Comunque sia, tutto ciò che fai durante la giornata ti influenza ed ispira. Io scrivo sempre, anche per la strada può arrivare un imput, una sola frase. Per Yuki-O c’è stata una ricerca che è durata mesi, fomentata ogni giorno. Ricordo una mia amica, la scrittrice palermitana Alli Traina, prima ancora che io scrivessi Orfani per desiderio, mi diceva che lo scrittore è colui che si cimenta ogni giorno in quella cosa e non ha importanza se quel giorno ha scritto una pagina buona oppure ha cestinato tutto. E’ quello il mestiere che deve fare, non deve aspettare, deve mettersi a cercare. E quella cosa che ha cestinato gli servirà per raggiungere quella successiva. In una delle tante notti palermitane, questo fu un discorso che mi colpì parecchio ed è quello il percorso che ho voluto fare. Ho cercato quindi di accendere ciò che era buio, spegnere ciò che era luminoso, cercare cose completamente diverse da quelle che avevo assecondato nella scrittura di Orfani per desiderio. Ovviamente poi ci sono state anche delle letture che mi hanno segnato: mi hanno colpito Gli anni di Ennie Ernaux, Pastorale americana di Philip Roth… letture del genere prima o poi ti segnano. Anche i Tarocchi di Jodorowsky, e penso pure che Stranger Things mi abbia influenzato! L’atmosfera che descrivo nel disco è un po’ quella presente in Stranger Things 2, quella di un mondo che alla fine noi butteremo a terra… basta solo guardarsi intorno per accorgersene. Occorrerebbe ripartire dalla condivisione e dalla consapevolezza che siamo esseri umani e abitiamo un pianeta che non ha niente a che fare con la struttura sociale che ci è stata imposta. Partire per un viaggio, in Indonesia! E così vivere la giornata in un altro modo, scoprire che le ambizioni non sono le stesse del mondo occidentale…

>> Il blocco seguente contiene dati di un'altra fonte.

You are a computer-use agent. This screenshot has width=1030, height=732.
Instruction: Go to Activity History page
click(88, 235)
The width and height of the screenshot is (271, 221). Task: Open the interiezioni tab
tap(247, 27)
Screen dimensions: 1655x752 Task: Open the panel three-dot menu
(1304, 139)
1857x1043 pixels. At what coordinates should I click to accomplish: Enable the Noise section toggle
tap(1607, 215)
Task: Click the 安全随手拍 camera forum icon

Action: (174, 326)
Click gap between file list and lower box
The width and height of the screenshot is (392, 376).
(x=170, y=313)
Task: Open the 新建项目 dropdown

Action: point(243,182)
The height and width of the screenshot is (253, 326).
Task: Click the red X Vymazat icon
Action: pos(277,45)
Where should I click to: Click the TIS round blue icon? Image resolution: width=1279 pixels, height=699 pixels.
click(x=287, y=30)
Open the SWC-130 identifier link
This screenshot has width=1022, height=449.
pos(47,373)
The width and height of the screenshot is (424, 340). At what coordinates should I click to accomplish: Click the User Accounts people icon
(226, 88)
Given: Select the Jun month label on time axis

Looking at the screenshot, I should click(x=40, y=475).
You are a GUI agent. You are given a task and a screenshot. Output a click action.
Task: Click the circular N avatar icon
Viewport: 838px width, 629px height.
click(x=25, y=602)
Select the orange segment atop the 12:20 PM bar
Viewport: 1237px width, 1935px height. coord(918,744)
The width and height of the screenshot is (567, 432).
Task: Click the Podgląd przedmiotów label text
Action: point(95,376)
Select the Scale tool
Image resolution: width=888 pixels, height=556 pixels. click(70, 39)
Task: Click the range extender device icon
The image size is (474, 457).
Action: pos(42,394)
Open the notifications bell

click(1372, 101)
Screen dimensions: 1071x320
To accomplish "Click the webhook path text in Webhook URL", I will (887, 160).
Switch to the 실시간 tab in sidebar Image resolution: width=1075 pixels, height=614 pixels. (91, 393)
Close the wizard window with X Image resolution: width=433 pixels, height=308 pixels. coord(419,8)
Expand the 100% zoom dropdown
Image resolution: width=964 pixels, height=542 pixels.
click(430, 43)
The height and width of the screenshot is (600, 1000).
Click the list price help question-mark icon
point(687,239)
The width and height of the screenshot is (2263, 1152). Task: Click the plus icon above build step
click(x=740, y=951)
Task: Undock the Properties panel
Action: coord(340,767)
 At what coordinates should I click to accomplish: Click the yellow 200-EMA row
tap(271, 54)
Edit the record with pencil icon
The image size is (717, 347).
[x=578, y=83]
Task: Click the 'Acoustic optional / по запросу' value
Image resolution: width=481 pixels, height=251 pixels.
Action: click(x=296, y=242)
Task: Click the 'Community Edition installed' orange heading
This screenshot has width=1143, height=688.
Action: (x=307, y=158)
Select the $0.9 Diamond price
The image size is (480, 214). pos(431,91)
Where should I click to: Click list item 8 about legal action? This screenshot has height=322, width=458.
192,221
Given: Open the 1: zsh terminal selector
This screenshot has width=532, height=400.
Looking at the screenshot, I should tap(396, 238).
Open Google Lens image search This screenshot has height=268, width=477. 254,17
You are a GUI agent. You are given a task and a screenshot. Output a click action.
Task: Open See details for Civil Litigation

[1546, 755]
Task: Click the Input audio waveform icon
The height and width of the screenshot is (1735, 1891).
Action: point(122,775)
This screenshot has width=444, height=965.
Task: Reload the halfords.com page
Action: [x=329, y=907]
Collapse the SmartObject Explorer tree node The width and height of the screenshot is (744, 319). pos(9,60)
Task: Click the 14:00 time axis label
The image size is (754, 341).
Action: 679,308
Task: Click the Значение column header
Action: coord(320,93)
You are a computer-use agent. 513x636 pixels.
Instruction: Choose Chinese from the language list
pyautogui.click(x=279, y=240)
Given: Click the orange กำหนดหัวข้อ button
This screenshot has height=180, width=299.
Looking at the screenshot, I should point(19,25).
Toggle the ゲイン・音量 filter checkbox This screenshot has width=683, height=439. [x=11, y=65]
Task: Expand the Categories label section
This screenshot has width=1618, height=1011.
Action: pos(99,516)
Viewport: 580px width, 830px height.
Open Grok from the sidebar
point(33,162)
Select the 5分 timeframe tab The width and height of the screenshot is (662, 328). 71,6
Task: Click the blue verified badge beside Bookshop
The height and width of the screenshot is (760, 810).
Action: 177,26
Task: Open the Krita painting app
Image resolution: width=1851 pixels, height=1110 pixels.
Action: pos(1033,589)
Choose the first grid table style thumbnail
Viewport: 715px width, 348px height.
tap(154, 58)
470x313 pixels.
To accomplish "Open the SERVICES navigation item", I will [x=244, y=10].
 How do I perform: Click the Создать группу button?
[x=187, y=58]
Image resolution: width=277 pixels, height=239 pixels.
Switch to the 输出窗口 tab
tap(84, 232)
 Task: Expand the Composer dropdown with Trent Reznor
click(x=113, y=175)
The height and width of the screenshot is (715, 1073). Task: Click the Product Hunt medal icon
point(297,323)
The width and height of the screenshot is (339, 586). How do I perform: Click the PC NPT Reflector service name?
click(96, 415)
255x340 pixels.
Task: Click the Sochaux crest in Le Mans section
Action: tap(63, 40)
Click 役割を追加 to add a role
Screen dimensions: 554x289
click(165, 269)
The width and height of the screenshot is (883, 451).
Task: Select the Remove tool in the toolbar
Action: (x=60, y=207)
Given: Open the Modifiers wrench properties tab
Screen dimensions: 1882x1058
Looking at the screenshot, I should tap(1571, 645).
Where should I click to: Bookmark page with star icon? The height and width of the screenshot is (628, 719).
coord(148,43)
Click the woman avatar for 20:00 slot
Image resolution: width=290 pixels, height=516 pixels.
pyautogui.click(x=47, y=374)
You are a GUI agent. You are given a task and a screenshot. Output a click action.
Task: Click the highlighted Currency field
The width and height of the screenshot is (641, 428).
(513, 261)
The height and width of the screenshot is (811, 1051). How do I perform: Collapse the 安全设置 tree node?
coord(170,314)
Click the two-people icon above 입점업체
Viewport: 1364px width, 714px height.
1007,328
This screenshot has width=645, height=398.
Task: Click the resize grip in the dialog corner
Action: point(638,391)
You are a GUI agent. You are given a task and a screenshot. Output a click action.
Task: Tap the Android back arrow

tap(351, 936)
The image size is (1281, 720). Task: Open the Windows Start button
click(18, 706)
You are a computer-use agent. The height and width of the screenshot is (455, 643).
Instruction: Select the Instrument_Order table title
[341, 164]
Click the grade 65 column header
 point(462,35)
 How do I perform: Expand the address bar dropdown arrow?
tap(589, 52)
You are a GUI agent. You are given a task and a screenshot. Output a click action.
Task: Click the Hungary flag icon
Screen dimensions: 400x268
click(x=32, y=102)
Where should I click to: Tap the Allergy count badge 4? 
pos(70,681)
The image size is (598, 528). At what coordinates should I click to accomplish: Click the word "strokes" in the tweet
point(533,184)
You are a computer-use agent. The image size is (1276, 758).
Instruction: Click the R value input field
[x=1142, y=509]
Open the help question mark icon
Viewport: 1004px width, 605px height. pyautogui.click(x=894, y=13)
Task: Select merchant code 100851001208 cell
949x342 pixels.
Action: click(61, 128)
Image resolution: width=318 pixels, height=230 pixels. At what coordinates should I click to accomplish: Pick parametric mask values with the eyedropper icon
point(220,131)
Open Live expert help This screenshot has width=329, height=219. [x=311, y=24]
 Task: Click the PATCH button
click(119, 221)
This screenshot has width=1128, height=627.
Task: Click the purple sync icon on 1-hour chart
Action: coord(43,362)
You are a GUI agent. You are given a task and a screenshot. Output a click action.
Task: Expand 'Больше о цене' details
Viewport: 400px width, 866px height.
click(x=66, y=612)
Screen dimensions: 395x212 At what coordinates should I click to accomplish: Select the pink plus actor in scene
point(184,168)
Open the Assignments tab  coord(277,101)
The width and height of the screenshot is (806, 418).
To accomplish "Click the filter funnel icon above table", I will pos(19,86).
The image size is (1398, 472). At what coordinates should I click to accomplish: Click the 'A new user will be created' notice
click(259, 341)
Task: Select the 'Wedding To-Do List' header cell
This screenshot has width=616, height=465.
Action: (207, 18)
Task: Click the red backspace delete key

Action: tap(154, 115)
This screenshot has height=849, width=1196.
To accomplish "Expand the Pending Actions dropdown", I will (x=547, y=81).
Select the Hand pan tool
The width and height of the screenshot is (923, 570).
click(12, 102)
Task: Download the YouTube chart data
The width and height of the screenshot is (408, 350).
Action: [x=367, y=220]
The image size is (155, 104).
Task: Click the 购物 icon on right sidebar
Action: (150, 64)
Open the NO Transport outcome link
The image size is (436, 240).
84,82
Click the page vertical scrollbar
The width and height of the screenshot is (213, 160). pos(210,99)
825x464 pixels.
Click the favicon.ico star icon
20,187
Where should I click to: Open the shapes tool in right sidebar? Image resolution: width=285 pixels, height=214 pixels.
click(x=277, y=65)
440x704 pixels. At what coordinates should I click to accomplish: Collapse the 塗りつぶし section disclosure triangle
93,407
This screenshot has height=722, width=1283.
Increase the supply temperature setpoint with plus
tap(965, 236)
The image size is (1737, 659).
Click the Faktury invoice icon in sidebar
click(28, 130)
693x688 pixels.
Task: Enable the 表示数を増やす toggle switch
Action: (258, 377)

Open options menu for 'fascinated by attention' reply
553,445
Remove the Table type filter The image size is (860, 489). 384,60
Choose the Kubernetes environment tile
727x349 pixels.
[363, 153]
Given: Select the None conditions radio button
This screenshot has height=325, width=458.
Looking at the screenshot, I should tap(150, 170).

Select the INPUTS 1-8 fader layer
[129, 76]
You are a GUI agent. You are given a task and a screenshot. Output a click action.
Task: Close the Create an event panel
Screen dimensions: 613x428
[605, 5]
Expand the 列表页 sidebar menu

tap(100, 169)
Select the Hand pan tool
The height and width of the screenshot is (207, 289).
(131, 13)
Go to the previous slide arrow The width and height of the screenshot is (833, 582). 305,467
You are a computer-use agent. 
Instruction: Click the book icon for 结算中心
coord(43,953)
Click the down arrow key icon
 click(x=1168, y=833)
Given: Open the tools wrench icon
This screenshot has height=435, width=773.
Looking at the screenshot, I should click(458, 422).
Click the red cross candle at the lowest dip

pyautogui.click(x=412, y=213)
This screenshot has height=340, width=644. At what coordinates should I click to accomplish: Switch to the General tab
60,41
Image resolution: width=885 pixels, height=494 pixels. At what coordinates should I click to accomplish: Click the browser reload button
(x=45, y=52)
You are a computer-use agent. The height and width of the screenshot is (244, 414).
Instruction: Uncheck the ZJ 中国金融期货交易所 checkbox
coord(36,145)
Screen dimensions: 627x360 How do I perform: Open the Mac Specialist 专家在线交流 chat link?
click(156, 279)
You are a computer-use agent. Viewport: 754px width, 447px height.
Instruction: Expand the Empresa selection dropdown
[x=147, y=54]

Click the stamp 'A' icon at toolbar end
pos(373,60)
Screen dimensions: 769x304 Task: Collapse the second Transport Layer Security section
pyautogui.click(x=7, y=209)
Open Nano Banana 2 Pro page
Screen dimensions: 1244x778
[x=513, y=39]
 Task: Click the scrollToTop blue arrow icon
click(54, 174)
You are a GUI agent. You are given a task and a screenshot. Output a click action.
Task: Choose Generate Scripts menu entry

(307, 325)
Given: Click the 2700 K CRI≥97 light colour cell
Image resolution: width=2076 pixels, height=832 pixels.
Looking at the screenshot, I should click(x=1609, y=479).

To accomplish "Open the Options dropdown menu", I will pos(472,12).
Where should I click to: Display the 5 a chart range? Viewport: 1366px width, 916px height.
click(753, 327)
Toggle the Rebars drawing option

Avendo seguito su Instagram il tuo recente viaggio in Indonesia, proprio di questo volevo chiederti: cosa sei andato a cercare, cosa hai trovato?
Questo viaggio mi ha scioccato. Ero andato là con la mia ragazza che è danzatrice: io per cercare la musica, lei per la danza. Eravamo due cani che fiutavano per terra in cerca di cibo. All’inizio la popolazione balinese si schermava: un atteggiamento che hanno con tutti i turisti. E anche se si percepiva un approccio spirituale molto forte, sembrava comunque che la vita si appoggiasse agli stilemi occidentali. Invece, appena siamo entrati in contatto veramente, è stato sconvolgente. E’ una dimensione coperta da un velo, con una spiritualità profondissima, vera, piena di musica e danza. Ho registrato una decina di ore di musica. Alla fine ho esaudito la ragione per cui ero andato lì: raccogliere e respirare tutto ciò che potevo. Altri strumenti, scomposizioni ritmiche e melodiche… magari per porre le basi di un nuovo lavoro.
Immagino ti sarai già messo al lavoro…
Per spippolare, spippolo sempre! E’ un po’ come quando fai il pane, e lo mangi, così finisce che lo fai sempre, ogni giorno.